■ PROBLEM TO WORK ON: Copy out exactly the line that contains "Click Adicionar tarefa" and all lines following it to the end of the data.

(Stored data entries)
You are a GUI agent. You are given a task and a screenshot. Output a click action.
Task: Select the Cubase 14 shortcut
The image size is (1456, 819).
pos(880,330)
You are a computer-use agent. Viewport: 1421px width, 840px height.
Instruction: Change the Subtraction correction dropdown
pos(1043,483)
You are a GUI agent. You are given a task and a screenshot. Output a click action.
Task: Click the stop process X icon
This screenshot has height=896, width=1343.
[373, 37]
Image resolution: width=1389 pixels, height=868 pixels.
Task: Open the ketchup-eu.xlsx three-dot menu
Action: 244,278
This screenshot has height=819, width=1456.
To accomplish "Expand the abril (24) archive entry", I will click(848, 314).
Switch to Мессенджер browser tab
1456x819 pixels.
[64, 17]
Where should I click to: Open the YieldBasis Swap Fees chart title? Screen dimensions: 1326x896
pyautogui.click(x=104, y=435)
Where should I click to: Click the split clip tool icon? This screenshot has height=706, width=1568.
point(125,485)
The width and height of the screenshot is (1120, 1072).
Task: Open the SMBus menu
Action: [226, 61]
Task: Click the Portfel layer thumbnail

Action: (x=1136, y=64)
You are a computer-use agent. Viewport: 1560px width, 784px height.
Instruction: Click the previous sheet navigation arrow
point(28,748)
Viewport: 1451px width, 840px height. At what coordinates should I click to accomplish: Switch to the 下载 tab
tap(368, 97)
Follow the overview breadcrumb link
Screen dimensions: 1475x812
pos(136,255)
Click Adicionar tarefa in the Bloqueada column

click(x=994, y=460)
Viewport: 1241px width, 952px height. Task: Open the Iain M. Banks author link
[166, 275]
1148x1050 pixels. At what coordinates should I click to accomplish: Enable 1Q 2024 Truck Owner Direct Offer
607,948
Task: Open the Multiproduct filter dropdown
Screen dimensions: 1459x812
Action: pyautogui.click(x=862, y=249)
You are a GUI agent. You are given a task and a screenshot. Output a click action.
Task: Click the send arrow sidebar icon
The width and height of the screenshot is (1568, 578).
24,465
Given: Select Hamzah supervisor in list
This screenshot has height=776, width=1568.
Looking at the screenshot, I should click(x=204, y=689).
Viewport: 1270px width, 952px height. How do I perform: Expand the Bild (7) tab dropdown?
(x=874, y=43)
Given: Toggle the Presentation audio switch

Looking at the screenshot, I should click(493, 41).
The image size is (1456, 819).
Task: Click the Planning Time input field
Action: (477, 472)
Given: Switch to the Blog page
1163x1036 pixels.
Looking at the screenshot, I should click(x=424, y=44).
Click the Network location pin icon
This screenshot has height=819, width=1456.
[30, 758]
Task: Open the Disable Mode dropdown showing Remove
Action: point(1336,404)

■ OUTPUT OF THE TASK:
Click Adicionar tarefa in the Bloqueada column

click(x=994, y=460)
Viewport: 1241px width, 952px height. Task: Open the Iain M. Banks author link
[166, 275]
1148x1050 pixels. At what coordinates should I click to accomplish: Enable 1Q 2024 Truck Owner Direct Offer
607,948
Task: Open the Multiproduct filter dropdown
Screen dimensions: 1459x812
Action: pyautogui.click(x=862, y=249)
You are a GUI agent. You are given a task and a screenshot. Output a click action.
Task: Click the send arrow sidebar icon
The width and height of the screenshot is (1568, 578).
24,465
Given: Select Hamzah supervisor in list
This screenshot has height=776, width=1568.
Looking at the screenshot, I should click(x=204, y=689).
Viewport: 1270px width, 952px height. How do I perform: Expand the Bild (7) tab dropdown?
(x=874, y=43)
Given: Toggle the Presentation audio switch

Looking at the screenshot, I should click(493, 41).
The image size is (1456, 819).
Task: Click the Planning Time input field
Action: (477, 472)
Given: Switch to the Blog page
1163x1036 pixels.
Looking at the screenshot, I should click(x=424, y=44).
Click the Network location pin icon
This screenshot has height=819, width=1456.
[30, 758]
Task: Open the Disable Mode dropdown showing Remove
Action: point(1336,404)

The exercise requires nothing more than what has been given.